I look over at the hospital window. “It’s not my first instinct to do that. But I swear I’ll try harder in future. Forgive me?”

“I think we just deal with things in such very different ways and I …”

“We’ll learn,” I say, squeezing her fingers. “Learn how to adapt to each other. Yeah? That’s if you forgive me, of course.” I give her my best winning smile, and she laughs, nodding.

“I actually came back to the apartment this morning to sort things out with you, and then you were gone and I was worried. All your phones were there.” She shakes her head. “Everything was where I left it, and you never go out without at least one phone. I called Janus and Jo, and we called Steve and he did some asking around. Darren too.”

My God, these guys.

“I know I’ve said this to you before, and you’ve no reason to believe me more now than then, but I am so done with this, Kate. Just seeing all those people at the squat this morning—that’s not my life. The experimenting wasn’t really either, despite the relief it gave from the thoughts and the sheer barrage of bullshit in my head sometimes. I feel like I was trying to live Zach’s life for him, to honor him and his choices in some fucked-up way. Deal with the guilt that I got away, and he didn’t. I don’t know. But whatever, it’s not me now. Perhaps it never was. I’m going to get some counselling, see if I can’t unpack it all a little.”
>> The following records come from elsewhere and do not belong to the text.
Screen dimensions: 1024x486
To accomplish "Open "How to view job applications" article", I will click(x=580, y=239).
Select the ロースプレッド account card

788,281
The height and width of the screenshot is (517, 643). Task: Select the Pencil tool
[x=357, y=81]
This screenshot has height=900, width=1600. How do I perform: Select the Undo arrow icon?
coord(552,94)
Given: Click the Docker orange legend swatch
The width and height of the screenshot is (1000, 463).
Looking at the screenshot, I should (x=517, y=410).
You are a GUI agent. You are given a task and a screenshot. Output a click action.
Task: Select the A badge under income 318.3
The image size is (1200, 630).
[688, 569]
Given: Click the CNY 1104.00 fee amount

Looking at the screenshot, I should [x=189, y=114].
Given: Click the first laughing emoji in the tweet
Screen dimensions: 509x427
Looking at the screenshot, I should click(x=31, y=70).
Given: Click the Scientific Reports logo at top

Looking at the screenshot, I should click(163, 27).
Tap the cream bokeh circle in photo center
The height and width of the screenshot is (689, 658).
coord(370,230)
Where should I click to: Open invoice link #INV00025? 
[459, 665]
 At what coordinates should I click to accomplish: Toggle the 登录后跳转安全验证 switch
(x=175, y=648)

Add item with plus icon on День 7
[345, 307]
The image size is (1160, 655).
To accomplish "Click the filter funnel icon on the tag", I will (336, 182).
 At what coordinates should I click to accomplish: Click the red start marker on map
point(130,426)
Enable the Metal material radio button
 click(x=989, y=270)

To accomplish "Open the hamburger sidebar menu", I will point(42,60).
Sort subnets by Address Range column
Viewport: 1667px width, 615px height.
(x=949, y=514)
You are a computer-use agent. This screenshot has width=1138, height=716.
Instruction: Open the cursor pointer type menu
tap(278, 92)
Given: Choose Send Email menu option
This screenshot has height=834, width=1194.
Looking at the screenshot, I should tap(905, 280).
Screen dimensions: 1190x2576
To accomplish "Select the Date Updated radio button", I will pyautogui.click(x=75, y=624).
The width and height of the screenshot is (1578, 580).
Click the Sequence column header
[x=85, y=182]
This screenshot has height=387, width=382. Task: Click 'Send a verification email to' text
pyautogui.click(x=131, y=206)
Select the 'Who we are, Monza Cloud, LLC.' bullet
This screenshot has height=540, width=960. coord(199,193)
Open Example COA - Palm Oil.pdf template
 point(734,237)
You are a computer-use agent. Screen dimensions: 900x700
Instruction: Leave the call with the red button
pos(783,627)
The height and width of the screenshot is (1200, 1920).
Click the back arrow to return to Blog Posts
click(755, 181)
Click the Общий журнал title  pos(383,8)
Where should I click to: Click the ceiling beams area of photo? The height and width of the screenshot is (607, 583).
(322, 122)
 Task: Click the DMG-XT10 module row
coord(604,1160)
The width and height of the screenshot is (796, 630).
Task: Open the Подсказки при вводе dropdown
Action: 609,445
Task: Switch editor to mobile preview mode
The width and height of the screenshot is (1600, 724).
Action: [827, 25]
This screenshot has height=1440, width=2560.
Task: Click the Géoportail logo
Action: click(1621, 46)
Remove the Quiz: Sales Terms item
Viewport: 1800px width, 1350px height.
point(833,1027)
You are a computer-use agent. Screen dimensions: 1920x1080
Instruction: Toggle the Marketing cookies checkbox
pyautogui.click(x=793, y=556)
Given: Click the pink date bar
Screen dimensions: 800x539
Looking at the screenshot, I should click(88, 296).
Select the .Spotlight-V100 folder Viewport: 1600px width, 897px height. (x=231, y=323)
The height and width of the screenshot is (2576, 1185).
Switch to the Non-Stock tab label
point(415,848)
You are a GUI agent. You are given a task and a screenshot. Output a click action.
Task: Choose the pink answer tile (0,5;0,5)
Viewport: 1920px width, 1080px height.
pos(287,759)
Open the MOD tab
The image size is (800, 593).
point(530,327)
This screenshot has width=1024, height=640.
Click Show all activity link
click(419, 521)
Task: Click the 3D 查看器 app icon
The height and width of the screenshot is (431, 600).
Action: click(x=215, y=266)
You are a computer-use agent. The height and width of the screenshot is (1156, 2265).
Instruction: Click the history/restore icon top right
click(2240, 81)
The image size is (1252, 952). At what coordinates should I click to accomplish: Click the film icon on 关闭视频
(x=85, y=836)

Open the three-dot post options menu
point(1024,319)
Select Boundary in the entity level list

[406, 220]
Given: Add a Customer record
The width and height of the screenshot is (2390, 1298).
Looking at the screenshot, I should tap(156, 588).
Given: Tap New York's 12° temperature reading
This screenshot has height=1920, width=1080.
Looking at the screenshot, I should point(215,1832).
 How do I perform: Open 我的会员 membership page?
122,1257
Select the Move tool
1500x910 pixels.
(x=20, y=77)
She gives me a tired smile. “That sounds like a good decision. What happened on the wasteland this morning? Janus is beside himself. Me too actually if I’m honest for leaving you.”

Oh God. I groan. “I don’t know how I got there. I don’t remember leaving the apartment, but I woke up there this morning. I hung around for a bit, had coffee with one of the old-timers there, and then …” The whole odd conversation burns through me. “One of the guys followed me when I left. Things were swimming in and out; I wonder if they put something in my coffee. But, Kate, he said, ‘to mind my own business, to keep my nose out of South Africa.’ It’s something to do with the digging I’ve been doing on this job.”

Her eyes go wide. She gets up and paces away from the bed. “You said that my father’s company was involved in that. Please tell me this isn’t something to do with myfather?”

“I don’t know. I uncovered a huge amount of information about bribes from Xeracorp going back decades. They’ve been paying off politicians there for years.”

“I’m going to fucking kill him.” Then her face suddenly falls and her hands flutter to her cheeks. “Oh my God, I told him you could hack into anything. This is my fault.”

I frown at her. “When did you tell him that?”

“When I went to see him about Josh.” Her voice comes out small. “Oh, what did I do?”